Но Степан Алексеевич уж не слушал. Эффект, произведенный на него полупьяным рассказом Васильева, был необыкновенный. Толстяк был так раздражен, что даже побагровел; кадык его затрясся, маленькие глазки налились кровью. Я думал, что с ним тотчас же будет удар.

— Этого недоставало! — проговорил он задыхаясь, — ракалья, Фома, приживальщик, в помещики! Тьфу! пропадайте вы совсем! Эй вы, кончай скорее! Домой!

— Позвольте спросить вас, — сказал я, нерешительно выступая вперед, — сейчас вы изволили упомянуть о Фоме Фомиче; кажется, его фамилия, если только не ошибаюсь, Опискин. Вот видите ли, я желал бы… словом, я имею особенные причины интересоваться этим лицом и, с своей стороны, очень бы желал узнать, в какой степени можно верить словам этого доброго человека, что барин его, Егор Ильич Ростанев, хочет подарить одну из своих деревень Фоме Фомичу. Меня это чрезвычайно интересует, и я …
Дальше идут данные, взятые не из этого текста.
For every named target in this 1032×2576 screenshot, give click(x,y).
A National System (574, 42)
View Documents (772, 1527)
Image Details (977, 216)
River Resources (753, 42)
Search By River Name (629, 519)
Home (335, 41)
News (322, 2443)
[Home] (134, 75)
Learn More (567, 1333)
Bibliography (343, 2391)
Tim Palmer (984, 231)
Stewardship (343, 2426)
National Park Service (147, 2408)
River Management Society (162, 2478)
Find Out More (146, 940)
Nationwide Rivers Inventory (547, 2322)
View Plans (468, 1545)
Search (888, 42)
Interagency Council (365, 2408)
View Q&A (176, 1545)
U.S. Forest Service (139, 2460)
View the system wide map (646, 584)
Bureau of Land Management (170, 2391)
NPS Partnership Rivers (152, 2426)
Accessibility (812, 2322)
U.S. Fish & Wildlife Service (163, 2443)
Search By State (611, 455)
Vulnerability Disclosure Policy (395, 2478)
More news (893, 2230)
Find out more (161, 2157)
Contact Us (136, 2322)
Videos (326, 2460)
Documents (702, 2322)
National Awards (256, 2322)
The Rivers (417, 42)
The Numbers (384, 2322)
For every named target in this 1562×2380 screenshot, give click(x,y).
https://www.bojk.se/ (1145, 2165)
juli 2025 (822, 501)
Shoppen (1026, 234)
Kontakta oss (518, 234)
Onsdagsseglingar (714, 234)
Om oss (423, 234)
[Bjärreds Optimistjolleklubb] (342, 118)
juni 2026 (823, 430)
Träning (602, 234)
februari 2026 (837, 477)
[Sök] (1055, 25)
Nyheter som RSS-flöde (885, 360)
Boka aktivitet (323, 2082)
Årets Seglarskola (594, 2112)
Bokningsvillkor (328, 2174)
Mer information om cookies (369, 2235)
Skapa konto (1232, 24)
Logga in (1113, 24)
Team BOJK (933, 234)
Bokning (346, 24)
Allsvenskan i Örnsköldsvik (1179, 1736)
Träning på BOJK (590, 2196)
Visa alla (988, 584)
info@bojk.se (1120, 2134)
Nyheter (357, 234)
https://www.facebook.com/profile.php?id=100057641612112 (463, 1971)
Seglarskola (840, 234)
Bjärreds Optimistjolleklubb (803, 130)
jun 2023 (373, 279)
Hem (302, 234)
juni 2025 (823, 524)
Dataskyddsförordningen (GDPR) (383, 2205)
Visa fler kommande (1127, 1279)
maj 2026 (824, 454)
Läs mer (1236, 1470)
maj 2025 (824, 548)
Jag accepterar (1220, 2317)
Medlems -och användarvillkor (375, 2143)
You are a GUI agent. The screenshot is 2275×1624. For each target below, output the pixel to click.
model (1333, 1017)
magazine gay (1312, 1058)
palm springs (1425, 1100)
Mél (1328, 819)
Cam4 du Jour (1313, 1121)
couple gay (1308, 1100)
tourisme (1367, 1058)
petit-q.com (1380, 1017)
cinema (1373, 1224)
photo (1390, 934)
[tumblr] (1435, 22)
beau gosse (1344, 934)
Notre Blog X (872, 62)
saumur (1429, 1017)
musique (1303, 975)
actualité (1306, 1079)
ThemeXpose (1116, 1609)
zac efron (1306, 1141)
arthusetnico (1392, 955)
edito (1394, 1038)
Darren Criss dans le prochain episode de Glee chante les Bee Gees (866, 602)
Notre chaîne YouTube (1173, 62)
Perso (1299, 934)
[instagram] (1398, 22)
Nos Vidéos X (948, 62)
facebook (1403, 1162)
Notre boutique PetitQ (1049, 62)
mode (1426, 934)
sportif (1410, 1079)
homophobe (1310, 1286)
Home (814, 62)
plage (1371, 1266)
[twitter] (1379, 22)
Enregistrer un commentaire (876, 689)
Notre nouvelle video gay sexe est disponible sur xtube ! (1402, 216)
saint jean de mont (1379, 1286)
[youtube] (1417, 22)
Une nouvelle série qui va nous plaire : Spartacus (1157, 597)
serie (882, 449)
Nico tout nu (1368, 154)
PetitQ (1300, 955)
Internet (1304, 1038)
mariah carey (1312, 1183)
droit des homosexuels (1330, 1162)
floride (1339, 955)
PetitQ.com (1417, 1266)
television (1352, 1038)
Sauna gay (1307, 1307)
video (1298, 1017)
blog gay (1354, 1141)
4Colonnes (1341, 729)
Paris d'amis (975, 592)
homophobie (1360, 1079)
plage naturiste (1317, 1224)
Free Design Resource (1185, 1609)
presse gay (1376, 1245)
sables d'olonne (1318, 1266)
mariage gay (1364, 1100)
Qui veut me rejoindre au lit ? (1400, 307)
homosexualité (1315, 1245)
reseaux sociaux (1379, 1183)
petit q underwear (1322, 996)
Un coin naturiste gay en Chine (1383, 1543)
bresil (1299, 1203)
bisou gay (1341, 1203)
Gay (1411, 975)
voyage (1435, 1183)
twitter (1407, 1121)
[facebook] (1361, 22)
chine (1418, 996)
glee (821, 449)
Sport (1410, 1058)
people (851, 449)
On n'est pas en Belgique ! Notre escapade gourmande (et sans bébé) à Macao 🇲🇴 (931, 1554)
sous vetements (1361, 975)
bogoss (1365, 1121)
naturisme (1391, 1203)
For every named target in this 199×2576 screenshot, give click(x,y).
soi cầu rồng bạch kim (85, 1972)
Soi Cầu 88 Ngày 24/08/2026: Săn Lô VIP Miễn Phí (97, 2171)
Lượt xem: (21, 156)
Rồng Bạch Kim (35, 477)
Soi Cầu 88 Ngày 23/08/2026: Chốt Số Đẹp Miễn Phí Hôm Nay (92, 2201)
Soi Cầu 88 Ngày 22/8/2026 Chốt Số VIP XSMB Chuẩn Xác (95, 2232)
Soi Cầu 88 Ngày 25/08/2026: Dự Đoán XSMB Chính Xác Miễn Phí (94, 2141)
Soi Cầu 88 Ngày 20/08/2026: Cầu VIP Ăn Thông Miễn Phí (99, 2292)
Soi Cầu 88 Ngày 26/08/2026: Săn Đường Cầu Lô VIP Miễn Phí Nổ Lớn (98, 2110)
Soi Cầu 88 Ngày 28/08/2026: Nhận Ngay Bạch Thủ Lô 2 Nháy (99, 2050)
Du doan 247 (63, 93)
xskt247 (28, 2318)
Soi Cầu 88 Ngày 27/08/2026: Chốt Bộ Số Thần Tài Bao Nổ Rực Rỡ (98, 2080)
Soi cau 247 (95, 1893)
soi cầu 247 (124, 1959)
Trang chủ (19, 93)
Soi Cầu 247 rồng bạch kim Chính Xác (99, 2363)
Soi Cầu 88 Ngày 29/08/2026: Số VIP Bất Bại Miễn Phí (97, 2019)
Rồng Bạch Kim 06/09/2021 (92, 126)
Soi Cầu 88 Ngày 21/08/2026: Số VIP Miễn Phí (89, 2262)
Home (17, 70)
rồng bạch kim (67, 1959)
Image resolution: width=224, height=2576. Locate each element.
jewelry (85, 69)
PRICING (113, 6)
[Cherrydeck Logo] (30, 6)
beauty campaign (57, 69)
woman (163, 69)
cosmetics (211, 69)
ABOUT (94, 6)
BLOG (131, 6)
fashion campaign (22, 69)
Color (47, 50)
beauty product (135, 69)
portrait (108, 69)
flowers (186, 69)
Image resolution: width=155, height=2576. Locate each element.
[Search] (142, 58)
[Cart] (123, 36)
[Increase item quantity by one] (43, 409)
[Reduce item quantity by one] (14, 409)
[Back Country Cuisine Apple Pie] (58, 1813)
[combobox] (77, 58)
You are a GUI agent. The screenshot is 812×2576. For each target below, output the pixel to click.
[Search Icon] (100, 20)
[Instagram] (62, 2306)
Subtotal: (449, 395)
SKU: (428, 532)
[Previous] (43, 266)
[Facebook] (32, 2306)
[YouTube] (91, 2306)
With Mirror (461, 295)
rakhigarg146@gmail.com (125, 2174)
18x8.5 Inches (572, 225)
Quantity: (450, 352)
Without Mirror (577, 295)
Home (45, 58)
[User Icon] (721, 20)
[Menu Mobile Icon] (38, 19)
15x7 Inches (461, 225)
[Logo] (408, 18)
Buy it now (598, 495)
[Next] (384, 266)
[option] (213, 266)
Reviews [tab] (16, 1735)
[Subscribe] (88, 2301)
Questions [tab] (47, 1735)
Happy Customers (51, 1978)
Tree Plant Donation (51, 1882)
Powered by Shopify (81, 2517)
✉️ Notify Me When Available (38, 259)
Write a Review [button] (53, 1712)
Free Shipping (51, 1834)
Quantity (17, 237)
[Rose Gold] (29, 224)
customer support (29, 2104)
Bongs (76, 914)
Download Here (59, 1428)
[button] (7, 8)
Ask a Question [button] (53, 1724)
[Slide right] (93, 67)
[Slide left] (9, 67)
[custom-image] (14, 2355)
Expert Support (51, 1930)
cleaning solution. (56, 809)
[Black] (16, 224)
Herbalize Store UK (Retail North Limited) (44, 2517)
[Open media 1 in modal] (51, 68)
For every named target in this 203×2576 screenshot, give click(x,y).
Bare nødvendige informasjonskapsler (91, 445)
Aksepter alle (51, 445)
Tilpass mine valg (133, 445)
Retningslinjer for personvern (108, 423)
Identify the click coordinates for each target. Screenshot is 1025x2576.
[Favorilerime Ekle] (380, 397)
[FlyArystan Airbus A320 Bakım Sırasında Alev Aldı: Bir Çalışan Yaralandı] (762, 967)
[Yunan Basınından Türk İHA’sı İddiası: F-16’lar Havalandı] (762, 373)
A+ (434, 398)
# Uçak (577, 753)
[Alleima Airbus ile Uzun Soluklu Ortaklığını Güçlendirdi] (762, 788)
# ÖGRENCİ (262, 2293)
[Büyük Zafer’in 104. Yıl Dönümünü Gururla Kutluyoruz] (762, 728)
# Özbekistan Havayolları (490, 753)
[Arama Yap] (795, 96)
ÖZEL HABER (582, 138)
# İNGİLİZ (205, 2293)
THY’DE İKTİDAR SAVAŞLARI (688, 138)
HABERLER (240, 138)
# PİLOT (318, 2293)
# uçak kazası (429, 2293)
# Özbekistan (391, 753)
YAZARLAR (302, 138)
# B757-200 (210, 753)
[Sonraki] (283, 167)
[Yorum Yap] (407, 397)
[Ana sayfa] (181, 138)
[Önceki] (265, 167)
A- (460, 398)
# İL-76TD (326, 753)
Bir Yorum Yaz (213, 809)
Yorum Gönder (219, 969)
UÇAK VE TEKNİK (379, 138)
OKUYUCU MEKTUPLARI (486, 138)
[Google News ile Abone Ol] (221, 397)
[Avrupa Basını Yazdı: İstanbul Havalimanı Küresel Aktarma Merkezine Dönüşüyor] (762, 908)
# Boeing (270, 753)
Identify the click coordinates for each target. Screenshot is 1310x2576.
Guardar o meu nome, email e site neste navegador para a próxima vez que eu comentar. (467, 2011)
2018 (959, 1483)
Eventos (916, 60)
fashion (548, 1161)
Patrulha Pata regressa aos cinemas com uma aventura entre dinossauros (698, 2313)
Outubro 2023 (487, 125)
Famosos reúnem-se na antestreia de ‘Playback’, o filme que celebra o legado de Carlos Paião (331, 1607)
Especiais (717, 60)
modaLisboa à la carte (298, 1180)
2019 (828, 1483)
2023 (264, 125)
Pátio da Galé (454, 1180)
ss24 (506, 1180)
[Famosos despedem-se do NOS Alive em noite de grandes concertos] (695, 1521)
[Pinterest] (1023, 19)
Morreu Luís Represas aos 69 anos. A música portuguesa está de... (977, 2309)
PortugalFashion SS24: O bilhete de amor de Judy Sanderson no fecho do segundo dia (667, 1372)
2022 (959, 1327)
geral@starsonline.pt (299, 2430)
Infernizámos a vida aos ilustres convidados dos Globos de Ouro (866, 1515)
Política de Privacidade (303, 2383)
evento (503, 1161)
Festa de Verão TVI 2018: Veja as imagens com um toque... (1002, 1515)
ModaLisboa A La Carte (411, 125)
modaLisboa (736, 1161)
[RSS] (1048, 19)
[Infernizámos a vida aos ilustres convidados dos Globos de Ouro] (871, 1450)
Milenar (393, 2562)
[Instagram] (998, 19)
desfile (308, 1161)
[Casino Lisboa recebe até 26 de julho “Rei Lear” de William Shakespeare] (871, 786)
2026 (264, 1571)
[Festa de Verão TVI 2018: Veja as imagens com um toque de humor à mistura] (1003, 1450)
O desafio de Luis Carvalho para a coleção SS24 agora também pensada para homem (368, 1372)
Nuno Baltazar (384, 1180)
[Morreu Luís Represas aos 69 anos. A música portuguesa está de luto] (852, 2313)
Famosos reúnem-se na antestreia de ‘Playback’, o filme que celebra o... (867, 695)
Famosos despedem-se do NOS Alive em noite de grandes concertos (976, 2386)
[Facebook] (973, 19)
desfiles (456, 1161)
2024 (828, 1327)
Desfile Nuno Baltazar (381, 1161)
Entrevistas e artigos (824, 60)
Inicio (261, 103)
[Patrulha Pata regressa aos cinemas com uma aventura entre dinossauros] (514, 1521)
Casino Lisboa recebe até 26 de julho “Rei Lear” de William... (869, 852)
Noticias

— А позвольте и вас спросить, — прервал толстый господин, — с какой стороны изволите интересоваться этим лицом, как вы изъясняетесь; а по-моему, так этой ракальей анафемской — вот как называть его надо, а не лицом! Какое у него лицо, у паршивика! Один только срам, а не лицо!

Я объяснил, что насчет лица я покамест нахожусь в неизвестности, но что Егор Ильич Ростанев мне приходится дядей, а сам я — Сергей Александрович такой-то.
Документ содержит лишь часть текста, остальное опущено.